━━━ DATASET ENTRIES

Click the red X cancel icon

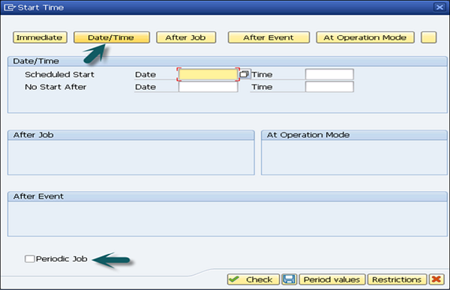pyautogui.click(x=437, y=279)
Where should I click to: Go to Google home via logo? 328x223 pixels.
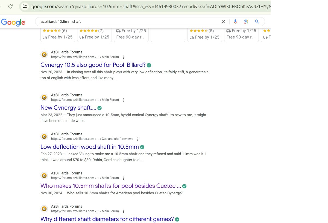point(13,22)
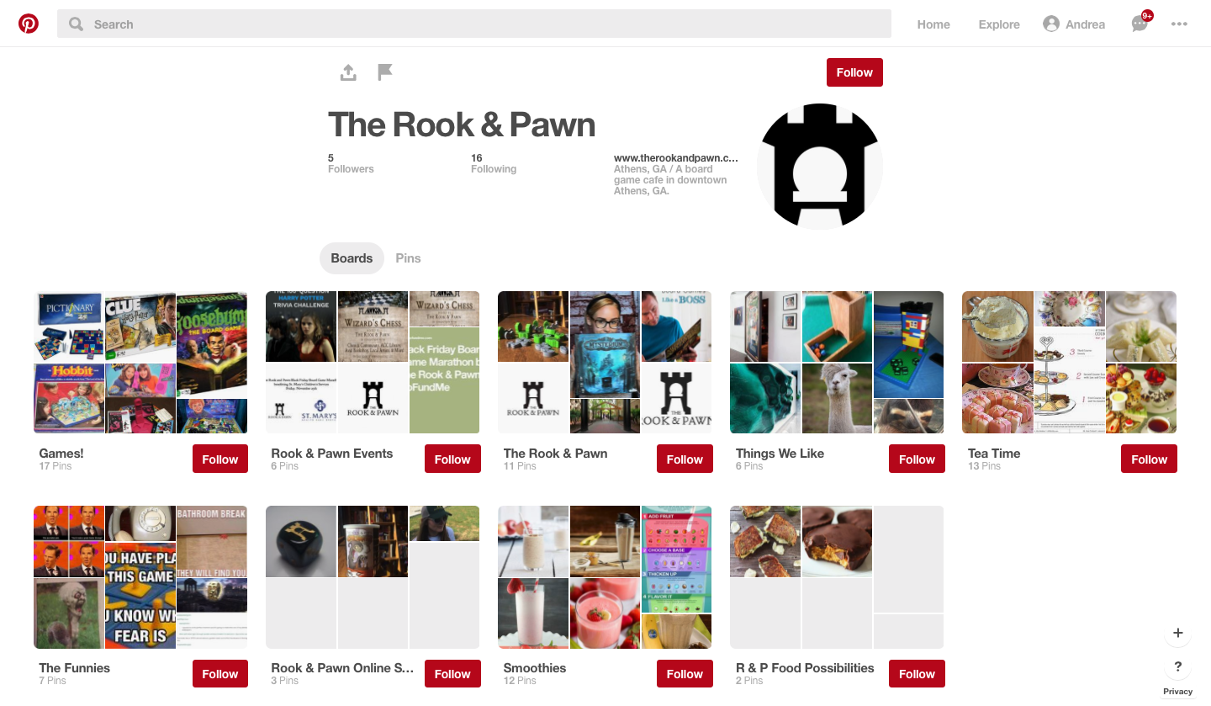This screenshot has height=706, width=1211.
Task: Open the three-dots more options menu
Action: pyautogui.click(x=1179, y=24)
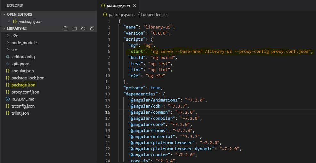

━━━━━━

> [WORK TO COMPLETE]: Retype all the data exactly, please, without pictures.

> [OUTPUT FOR THIS EXERCISE]:
Click the red X cancel icon

pyautogui.click(x=437, y=279)
Where should I click to: Go to Google home via logo? 328x223 pixels.
point(13,22)
This screenshot has height=706, width=1211.
Task: Open the three-dots more options menu
Action: pyautogui.click(x=1179, y=24)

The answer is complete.